[Saved entries]
##########

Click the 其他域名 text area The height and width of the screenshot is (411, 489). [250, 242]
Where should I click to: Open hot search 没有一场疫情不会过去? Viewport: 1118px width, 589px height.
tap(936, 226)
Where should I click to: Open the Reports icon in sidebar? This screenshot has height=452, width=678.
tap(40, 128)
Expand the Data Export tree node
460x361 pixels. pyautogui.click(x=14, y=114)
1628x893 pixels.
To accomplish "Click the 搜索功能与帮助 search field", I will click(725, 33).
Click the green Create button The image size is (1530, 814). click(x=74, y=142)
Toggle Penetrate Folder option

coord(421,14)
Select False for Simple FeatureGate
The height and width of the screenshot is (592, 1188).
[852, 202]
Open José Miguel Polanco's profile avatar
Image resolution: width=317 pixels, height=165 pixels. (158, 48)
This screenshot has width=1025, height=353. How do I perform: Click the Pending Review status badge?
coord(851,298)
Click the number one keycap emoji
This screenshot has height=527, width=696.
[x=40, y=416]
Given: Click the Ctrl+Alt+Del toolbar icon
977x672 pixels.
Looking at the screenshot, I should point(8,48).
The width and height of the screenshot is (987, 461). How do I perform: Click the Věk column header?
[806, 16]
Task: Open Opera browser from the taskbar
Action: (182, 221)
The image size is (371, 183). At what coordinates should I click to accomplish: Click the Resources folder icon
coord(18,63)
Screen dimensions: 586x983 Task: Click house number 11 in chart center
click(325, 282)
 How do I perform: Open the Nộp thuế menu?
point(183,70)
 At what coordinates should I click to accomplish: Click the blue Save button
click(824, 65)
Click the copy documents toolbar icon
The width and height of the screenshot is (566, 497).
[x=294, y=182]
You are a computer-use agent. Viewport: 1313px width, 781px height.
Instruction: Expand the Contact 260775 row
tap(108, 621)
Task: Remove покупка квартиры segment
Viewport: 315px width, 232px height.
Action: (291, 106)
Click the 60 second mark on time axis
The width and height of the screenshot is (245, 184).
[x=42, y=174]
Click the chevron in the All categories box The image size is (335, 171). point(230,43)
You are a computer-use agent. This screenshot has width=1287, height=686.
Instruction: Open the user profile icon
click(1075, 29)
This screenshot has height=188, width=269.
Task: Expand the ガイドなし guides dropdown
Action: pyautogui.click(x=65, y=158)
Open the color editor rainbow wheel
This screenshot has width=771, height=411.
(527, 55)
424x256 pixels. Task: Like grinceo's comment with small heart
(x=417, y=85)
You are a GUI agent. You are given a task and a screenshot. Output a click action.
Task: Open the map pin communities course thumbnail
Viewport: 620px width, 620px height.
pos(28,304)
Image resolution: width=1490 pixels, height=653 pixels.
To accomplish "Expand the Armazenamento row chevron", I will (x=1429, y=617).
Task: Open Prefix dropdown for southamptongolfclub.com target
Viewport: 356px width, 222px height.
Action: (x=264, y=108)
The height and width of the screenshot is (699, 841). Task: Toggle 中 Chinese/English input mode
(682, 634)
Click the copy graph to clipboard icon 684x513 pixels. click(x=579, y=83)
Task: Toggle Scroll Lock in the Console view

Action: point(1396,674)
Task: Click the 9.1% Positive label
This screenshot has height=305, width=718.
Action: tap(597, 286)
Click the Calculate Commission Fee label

##########

- [Set exercise]
Rewrite everything from the item containing "Click the copy graph" down to the last item, changing "Scroll Lock" to "Caps Lock" and keeping all else the same.

- [Correct answer]
Click the copy graph to clipboard icon 684x513 pixels. click(x=579, y=83)
Task: Toggle Caps Lock in the Console view

Action: point(1396,674)
Task: Click the 9.1% Positive label
This screenshot has height=305, width=718.
Action: tap(597, 286)
Click the Calculate Commission Fee label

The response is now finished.